El Xirin huele a victoria

OPINIÓN

08 ago 2016 . Actualizado a las 14:19 h.

Llevábamos un año esperándolo, y el Xirin ya ha pasado. Se nos escapó entre las manos como se nos escapa la vida.

Me despierto algo aturdido y con una acidez de estómago brutal. Aún en la cama toco mi nariz y me sueno con fuerza, esos mocos oscuros que salen son parte intrínseca e indivisible del Xiringüelu: la esencia. Me arrastro a la ducha y froto con un cepillo mis uñas, que muestran un color negro asqueroso. El agua fluye y puedo observar cómo se va tiñendo de marrón mientras recorre mi cuerpo para acabar en el desagüe.

Ayer ha sido el mejor domingo del año, y todos sabíamos que así iba a ser. Madrugar un domingo nunca ha sido tan prestoso. Llegar al Prao Salcedo a primera hora, bien temprano, cuando el cielo muestra ese juego de azules y grises. La calma antes de la tempestad. Observar las casetas, el territorio, la sidra llegando. Nunca voy a estar tan cerca de una calle de la periferia de Liberia como esas mañanas de domingo del Xirin.

Llegar a la caseta es un ritual profano que bien merece bendición. Hasta cerca de las 12:00, que empiezan a llegar autobuses atestados de gentes de diferentes lugares de la geografía asturiana, la fiesta conserva su esencia pura. Beber sidra -o lo que gusten-; comer; cultivar la amistad y el amor; disfruta y ser felices. En esto consiste esta fiesta, que contado no parece para tanto. Pero les aseguro que es la mejor fiesta asturiana, me atrevería a decir que es de las mejores fiestas del mundo, prueben a dejarse caer ese domingo por Pravia.

Mi primer Xiringüelu fue con 15 años, y la verdad no recuerdo mucho. La juventud, la expectación y mucha sidra hicieron estragos y una nebulosa cubre muchas horas de aquel, ya, lejano domingo de agosto. Ya son diez bajo mis espaldas, y la experiencia es un grado. Los años han hecho que ya no haya nebulosas, pero la tremenda resaca de todos esos lunes de agosto perdura.

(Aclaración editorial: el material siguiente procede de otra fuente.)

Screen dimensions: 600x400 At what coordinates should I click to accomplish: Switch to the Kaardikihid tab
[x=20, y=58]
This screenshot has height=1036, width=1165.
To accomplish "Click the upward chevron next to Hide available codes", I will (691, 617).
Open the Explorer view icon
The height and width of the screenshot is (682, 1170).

Pisé el Prao Salcedo y al instante me atrapó, no sabría decirles la razón, pero sabía que esa fiesta era para mí. «Al lugar donde has sido feliz no debieras tratar de volver» canta Sabina, pero se equivoca. Todos los años vuelvo, con la misma expectación que ese niño primerizo que pasó la niñez viendo a los mayores llegar en tren de una fiesta. Todo eran risas, y canciones, y abrazos. Y aquel niño no entendía nada hasta que lo vivió en sus propias carnes.

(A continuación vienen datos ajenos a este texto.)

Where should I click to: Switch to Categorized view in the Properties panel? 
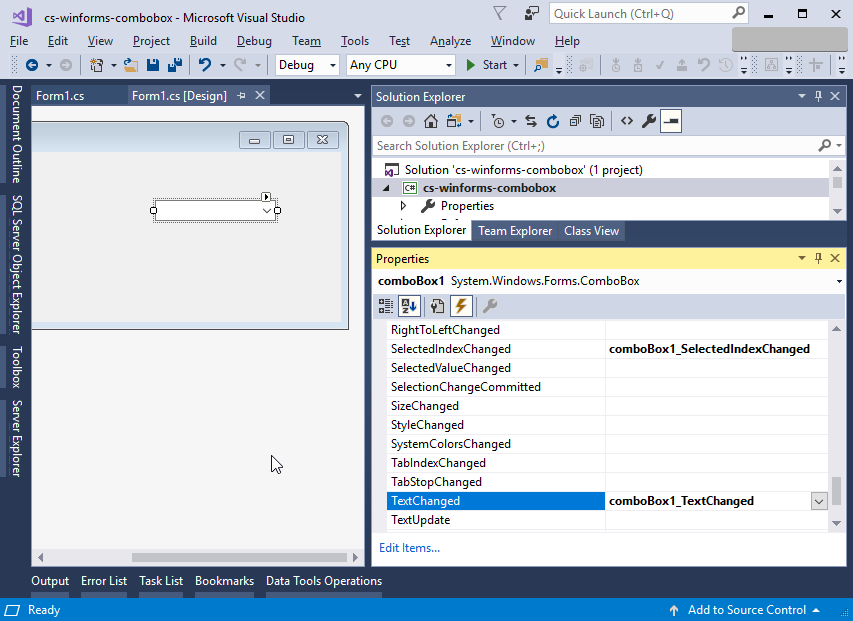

Este domingo lucía el sol en lo alto, el polvillo negro de las orillas del Nalón, muestra del pasado minero de nuestra Asturias, flotaba en el ambiente y lo invadía todo. Dispersados entre las casetas y la zona de botellón cientos de jóvenes festejando. La sidra conquistaba el Salcedo, y a cada culín el ambiente mejoraba. Mucho bikini y chicos sin camiseta, pintados con rotulador y firmados por amigos y desconocidos. Una pareja trata de bajar al río buscando intimidad y cuando quieren darse cuenta están en 'la zona chill out' de la caseta El Espantayu; y no puede estar más concurrida.

La tarde llega cargada de mucho alcohol, la amistad surge entre desconocidos y las hormonas se descontrolan. Una pareja entrada en años se besa a las puertas de El Busgosu mientras les vierten encima litros de sidra y kalimotxo. El ocaso hace su aparición, la zona de casetas comienza a vaciarse y muchos toman camino hacia sus casas. Un olor a sidra penetrante lo baña todo, un olor que es el olor de la victoria: el Xirin huele a victoria.

Los más fiesteros acuden a la zona del botellón a exprimir las últimas horas de la fiesta en la barra con el DJ, las horas y los excesos hacen mella. Y como si de un éxodo se tratase van abandonando la tierra prometida. «Hasta el año que viene» dice un joven llamado Pablo Fernández, mientras sostiene en su mano un puñado de tierra que luego besará y arrojará de nuevo al suelo.

Sólo nos queda esperar otro año, que parece muy largo pero tampoco es tanto. Se ha dado fin a una de las semanas más festivas del estío asturiano, pero no decaigan. Aún nos queda mucho que disfrutar.